Skeptophilia (skep-to-fil-i-a) (n.) - the love of logical thought, skepticism, and thinking critically. Being an exploration of the applications of skeptical thinking to the world at large, with periodic excursions into linguistics, music, politics, cryptozoology, and why people keep seeing the face of Jesus on grilled cheese sandwiches.

Wednesday, January 3, 2018

All by myself

A couple of days ago, a friend and loyal reader of Skeptophilia sent me a link, and asked, "What would an introvert make of this?"

He asked me for good reason.  I've been an introvert all my life, but it's only gotten more pronounced as I've aged.  I can be shy and socially awkward to the point of deer-in-the-headlights panic.  I go to parties, mostly on my (much more outgoing) wife's urging, but unless I know everyone there -- not that likely -- I'll be the guy with a glass of scotch in my hand, looking around for a dog to socialize with.  I've been known to spend an entire evening at a social gathering, and speak twice -- "Hi, thanks for inviting me," and "Thanks, it was great."

The upside: I'm a good listener.  But still.

In any case, the link was to a paper in the journal Current Opinion in Psychology called "Social Baseline Theory: The Social Regulation of Risk and Effort," by James A. Coan and David A. Sbarra, which makes an interesting claim; that humans are basically social animals, so if you want to see someone acting in the normal way -- his/her "social baseline" -- don't use the usual psychological norm of observation in solitude, see how (s)he behaves in a group.

The authors write:
According to [social baseline theory], the human brain assumes proximity to social resources—resources that comprise the intrinsically social environment to which it is adapted.  Put another way, the human brain expects access to relationships characterized by interdependence, shared goals, and joint attention.  Violations of this expectation increase cognitive and physiological effort as the brain perceives fewer available resources and prepares the body to either conserve or more heavily invest its own energy.  This increase in cognitive and physiological effort is frequently accompanied by distress, both acute and chronic, with all the negative sequelae for health and well being that implies.
The implications to psychological research, if this is true, are obvious.  Take, for example, how functional MRI research is generally conducted:
In functional magnetic resonance imaging (fMRI) research, a standard convention is to compare an experimental treatment to a “resting baseline” characterized by simply lying alone in the scanner.  This convention is predicated on the reasonable assumption that experimental treatments present stimuli otherwise absent from the sensorium while participants are alone.  But inspection of brain activity in several studies... now suggests the brain responds to being alone as if sensory stimuli have been added, not taken away.  That is, the brain looks more “at rest” when social resources are obviously available.  This presents a puzzle potentially resolvable by considering proximity to a familiar other the brain’s true “baseline” state, and being alone as more like an experimental treatment—a context that adds perceived work for the brain to do.
Which certainly adds a layer of complication to studying the workings of the brain.

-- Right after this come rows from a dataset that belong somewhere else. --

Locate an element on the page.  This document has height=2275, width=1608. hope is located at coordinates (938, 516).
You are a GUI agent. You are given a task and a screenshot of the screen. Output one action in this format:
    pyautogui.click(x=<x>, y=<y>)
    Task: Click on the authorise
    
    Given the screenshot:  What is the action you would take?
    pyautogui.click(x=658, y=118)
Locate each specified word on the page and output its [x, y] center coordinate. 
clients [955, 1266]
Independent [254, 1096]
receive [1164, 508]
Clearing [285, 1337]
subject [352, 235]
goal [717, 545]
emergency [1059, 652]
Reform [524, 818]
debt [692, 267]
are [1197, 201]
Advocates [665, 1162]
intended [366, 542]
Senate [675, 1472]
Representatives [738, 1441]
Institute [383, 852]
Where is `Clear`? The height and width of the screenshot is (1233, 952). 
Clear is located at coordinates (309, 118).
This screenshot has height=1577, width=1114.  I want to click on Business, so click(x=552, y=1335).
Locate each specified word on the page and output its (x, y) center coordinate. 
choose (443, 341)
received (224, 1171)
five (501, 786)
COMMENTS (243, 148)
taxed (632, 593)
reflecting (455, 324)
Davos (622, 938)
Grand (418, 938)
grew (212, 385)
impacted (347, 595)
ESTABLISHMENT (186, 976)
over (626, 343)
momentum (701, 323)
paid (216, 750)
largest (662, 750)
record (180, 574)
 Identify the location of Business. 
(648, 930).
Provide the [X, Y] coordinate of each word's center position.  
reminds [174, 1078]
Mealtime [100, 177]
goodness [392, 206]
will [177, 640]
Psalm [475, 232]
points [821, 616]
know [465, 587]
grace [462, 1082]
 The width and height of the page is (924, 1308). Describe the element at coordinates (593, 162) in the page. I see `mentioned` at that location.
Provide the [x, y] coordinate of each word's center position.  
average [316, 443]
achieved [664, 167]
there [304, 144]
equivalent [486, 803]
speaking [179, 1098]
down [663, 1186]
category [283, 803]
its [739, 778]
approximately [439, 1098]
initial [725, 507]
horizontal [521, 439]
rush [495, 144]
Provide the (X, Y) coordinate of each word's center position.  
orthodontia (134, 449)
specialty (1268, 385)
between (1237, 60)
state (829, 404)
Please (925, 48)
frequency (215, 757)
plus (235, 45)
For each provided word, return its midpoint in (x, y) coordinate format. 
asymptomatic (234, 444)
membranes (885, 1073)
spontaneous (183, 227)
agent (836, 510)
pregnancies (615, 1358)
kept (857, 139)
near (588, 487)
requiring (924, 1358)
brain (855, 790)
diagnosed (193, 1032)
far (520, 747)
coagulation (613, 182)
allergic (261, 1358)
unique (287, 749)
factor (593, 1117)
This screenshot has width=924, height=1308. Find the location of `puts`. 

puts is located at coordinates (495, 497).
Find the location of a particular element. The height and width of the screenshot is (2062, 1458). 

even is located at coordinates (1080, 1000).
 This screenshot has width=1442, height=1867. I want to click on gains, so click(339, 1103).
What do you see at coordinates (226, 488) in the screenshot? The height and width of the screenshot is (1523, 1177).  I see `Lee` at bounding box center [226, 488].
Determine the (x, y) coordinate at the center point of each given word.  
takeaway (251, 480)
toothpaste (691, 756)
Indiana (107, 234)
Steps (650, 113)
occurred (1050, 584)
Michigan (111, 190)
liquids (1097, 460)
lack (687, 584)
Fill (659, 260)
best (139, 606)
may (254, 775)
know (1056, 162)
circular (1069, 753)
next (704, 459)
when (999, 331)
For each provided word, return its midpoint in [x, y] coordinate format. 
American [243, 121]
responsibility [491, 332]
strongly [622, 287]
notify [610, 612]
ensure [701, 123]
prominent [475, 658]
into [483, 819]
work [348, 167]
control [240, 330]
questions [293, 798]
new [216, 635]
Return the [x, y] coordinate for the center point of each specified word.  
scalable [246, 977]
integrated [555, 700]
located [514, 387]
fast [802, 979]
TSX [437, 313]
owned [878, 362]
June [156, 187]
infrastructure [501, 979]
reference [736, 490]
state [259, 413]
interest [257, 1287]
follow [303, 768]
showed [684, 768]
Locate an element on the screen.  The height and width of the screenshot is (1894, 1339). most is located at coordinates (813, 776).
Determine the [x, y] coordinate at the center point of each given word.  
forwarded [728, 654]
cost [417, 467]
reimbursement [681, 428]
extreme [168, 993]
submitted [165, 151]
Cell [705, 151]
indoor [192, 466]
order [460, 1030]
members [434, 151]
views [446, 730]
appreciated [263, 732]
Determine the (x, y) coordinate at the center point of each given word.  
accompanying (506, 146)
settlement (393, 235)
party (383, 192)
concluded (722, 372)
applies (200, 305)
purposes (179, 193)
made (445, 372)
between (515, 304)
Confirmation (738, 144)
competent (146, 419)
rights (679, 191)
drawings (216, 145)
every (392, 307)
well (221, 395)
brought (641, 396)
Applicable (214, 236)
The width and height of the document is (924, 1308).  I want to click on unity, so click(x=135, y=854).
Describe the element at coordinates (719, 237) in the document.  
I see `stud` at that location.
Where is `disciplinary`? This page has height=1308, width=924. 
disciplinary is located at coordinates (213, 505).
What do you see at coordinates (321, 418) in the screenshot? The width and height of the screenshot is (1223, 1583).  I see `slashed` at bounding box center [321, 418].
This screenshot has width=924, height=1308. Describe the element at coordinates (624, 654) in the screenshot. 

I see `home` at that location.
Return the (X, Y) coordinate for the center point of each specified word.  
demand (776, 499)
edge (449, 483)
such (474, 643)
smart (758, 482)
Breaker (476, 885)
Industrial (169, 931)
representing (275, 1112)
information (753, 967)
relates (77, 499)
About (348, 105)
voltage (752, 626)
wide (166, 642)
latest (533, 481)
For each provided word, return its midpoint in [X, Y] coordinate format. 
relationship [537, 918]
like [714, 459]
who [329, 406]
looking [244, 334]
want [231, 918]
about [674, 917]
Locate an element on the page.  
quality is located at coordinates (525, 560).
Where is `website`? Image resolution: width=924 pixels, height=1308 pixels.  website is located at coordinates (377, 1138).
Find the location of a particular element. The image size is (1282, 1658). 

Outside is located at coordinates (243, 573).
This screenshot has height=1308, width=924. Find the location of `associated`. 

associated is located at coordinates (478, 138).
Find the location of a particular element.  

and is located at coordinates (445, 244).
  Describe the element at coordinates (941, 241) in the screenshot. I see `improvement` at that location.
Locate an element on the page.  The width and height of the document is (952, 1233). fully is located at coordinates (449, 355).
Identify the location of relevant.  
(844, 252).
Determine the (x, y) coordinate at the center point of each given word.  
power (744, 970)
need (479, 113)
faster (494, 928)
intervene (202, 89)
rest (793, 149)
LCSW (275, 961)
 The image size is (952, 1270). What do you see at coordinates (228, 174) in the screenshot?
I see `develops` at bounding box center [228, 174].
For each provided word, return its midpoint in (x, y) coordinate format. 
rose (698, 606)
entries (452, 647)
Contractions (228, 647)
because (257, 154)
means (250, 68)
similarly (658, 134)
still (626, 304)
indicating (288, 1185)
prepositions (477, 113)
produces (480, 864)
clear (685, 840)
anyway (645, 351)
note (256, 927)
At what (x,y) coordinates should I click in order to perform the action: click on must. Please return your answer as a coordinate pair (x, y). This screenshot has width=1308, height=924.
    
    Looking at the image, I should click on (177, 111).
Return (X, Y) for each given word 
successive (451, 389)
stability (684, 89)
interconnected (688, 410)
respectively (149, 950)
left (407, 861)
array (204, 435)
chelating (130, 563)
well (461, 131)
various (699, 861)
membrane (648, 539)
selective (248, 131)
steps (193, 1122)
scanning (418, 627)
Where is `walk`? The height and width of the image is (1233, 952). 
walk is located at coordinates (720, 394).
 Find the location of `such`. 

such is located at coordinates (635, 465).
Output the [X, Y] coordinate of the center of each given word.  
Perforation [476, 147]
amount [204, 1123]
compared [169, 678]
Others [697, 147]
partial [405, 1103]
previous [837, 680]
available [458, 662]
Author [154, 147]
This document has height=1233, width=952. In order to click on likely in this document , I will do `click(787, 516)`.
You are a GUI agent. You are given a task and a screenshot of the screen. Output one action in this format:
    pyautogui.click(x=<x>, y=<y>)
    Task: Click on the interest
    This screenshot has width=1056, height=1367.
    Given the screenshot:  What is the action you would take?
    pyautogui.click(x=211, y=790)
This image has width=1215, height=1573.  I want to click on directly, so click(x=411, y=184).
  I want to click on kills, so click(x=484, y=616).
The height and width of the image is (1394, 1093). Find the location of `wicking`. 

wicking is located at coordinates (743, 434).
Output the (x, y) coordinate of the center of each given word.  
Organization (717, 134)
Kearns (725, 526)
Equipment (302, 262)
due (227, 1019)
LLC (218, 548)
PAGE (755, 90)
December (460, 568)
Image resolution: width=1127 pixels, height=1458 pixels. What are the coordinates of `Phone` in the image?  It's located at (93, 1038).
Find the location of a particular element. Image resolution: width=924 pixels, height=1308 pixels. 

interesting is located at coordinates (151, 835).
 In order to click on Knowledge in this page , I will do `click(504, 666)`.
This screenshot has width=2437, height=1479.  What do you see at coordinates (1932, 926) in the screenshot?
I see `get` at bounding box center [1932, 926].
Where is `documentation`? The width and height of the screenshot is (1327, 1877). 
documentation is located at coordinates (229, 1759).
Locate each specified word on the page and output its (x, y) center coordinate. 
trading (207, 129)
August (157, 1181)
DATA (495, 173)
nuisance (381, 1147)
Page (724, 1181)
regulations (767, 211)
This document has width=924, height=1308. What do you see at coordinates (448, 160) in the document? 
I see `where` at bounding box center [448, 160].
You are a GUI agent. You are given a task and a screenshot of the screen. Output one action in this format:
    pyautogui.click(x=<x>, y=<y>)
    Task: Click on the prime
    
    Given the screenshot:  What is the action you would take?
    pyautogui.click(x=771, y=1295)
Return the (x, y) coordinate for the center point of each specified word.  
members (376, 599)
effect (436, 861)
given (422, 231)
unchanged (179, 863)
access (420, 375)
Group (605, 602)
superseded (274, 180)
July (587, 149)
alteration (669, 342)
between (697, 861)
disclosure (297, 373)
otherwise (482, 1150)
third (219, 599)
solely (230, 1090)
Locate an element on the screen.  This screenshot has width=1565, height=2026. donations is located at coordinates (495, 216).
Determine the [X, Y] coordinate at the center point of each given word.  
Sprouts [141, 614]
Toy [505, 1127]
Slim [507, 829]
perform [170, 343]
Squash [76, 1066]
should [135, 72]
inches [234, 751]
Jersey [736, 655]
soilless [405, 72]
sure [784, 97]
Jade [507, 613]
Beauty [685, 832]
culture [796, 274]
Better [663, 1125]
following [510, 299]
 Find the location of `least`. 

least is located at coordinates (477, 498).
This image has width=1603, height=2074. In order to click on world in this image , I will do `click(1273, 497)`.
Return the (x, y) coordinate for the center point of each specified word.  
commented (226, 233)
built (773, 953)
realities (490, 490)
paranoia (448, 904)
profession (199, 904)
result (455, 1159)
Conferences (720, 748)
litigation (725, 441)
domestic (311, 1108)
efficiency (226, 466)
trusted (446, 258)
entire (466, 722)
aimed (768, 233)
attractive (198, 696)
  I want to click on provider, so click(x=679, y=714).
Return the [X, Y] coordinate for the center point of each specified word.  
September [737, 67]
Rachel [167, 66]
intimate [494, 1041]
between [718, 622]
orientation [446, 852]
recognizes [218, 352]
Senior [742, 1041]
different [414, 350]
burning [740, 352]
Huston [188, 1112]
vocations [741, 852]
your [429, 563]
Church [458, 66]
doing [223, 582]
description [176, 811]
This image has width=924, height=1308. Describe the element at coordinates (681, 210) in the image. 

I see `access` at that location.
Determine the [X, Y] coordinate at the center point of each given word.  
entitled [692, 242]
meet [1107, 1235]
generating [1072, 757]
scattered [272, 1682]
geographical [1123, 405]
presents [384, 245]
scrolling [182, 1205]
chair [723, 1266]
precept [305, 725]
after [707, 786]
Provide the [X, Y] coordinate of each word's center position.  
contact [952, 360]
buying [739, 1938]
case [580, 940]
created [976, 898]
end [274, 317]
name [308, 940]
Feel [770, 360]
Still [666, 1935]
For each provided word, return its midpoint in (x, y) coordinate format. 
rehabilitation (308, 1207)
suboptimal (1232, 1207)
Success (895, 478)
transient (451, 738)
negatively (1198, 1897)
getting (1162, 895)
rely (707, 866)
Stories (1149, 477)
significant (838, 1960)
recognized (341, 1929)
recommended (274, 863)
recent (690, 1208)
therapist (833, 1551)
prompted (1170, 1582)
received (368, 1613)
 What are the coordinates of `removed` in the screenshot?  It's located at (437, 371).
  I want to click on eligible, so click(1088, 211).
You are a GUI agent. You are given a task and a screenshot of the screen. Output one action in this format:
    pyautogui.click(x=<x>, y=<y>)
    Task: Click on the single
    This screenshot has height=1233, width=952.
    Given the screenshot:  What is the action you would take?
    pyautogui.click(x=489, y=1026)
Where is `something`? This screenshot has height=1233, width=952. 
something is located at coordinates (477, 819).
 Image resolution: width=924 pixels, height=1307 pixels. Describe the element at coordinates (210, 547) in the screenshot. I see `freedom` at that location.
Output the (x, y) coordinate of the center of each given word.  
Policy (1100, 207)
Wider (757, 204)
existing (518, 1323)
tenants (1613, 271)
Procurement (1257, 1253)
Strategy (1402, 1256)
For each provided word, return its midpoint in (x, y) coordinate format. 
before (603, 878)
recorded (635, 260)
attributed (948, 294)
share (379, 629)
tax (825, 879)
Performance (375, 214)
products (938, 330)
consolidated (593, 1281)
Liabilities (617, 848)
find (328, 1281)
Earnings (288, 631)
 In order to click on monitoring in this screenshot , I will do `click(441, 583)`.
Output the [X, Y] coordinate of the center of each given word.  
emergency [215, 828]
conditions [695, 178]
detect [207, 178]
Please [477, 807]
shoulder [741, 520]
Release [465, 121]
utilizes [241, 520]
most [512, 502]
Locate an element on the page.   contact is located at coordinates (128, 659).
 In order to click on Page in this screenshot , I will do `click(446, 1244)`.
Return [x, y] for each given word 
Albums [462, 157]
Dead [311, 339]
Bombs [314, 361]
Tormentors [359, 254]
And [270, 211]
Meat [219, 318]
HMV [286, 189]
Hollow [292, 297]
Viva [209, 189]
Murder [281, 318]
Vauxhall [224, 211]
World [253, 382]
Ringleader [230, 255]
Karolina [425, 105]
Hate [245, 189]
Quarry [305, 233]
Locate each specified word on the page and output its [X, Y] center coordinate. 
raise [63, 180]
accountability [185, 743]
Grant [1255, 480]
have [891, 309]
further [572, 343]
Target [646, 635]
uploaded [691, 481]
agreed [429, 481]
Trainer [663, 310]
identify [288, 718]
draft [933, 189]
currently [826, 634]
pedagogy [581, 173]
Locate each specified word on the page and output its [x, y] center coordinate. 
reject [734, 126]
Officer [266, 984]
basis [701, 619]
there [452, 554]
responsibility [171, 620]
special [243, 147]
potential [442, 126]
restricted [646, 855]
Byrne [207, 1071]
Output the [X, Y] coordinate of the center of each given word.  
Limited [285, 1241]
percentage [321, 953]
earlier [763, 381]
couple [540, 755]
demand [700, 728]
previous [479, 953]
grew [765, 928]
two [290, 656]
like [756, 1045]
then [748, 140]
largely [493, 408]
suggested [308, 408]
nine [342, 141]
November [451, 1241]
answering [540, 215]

However, my friend's question is well taken.  Wouldn't there be considerable variation in this response, so much so that it wouldn't represent a baseline in any kind of general manner?  Taking myself as an example -- and other introverts I've talked to agree -- it requires far more energy to be with people than to be alone.  I love my family and friends, but I'm never completely relaxed when I'm around other people.  Interacting is work.  It's rewarding work, and the connections I've made to people are not something I'd ever want to give up, but it's definitely more taxing than being alone.

Solitude (2006) [image courtesy of photographer Aiko Matsuoka and the Wikimedia Commons]

I notice this especially given my day job as a high school biology teacher.  My students are wonderful, and I definitely enjoy their energy and their interest, but being around them is simply exhausting for me.  At the end of the day, usually the last thing I want is to be around more people.  What I really want is to shut myself in my office, and put on some music, and relax.

Preferably with a dog and a glass of scotch.

So it's an intriguing idea, but I'm inclined to question its conclusions, at least as they apply to humanity as a whole.  I suppose it will always be hard to come up with any broad-brush generalizations with which to characterize the human mind.  Part of what makes us so interesting to each other is that no two of us reacts precisely the same way.

And now I must draw this to a close, because I've got to go to work.  First week back at school after a long break.  We'll see how it goes.  I don't have any other options, of course, given that I need the paycheck and it's a little early in the day to start drinking.